» **Input records**:
========

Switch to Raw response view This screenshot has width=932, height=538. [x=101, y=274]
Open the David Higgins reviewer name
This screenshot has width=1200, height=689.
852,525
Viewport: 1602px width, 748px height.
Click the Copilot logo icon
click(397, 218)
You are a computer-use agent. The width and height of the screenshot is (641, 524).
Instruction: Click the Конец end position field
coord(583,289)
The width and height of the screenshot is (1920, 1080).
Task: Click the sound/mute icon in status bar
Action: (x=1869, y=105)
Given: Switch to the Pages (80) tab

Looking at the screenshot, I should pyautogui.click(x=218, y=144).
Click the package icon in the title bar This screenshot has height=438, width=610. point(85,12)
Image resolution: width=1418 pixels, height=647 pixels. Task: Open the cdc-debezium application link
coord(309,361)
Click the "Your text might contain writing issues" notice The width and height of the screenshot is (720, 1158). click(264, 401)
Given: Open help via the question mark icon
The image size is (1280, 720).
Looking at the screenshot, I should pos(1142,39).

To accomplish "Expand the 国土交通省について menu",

========

» **Task to complete**:
Set down the full listing. Keep every line exact.

» **Result below**:
Switch to Raw response view This screenshot has width=932, height=538. [x=101, y=274]
Open the David Higgins reviewer name
This screenshot has width=1200, height=689.
852,525
Viewport: 1602px width, 748px height.
Click the Copilot logo icon
click(397, 218)
You are a computer-use agent. The width and height of the screenshot is (641, 524).
Instruction: Click the Конец end position field
coord(583,289)
The width and height of the screenshot is (1920, 1080).
Task: Click the sound/mute icon in status bar
Action: (x=1869, y=105)
Given: Switch to the Pages (80) tab

Looking at the screenshot, I should pyautogui.click(x=218, y=144).
Click the package icon in the title bar This screenshot has height=438, width=610. point(85,12)
Image resolution: width=1418 pixels, height=647 pixels. Task: Open the cdc-debezium application link
coord(309,361)
Click the "Your text might contain writing issues" notice The width and height of the screenshot is (720, 1158). click(264, 401)
Given: Open help via the question mark icon
The image size is (1280, 720).
Looking at the screenshot, I should pos(1142,39).

To accomplish "Expand the 国土交通省について menu",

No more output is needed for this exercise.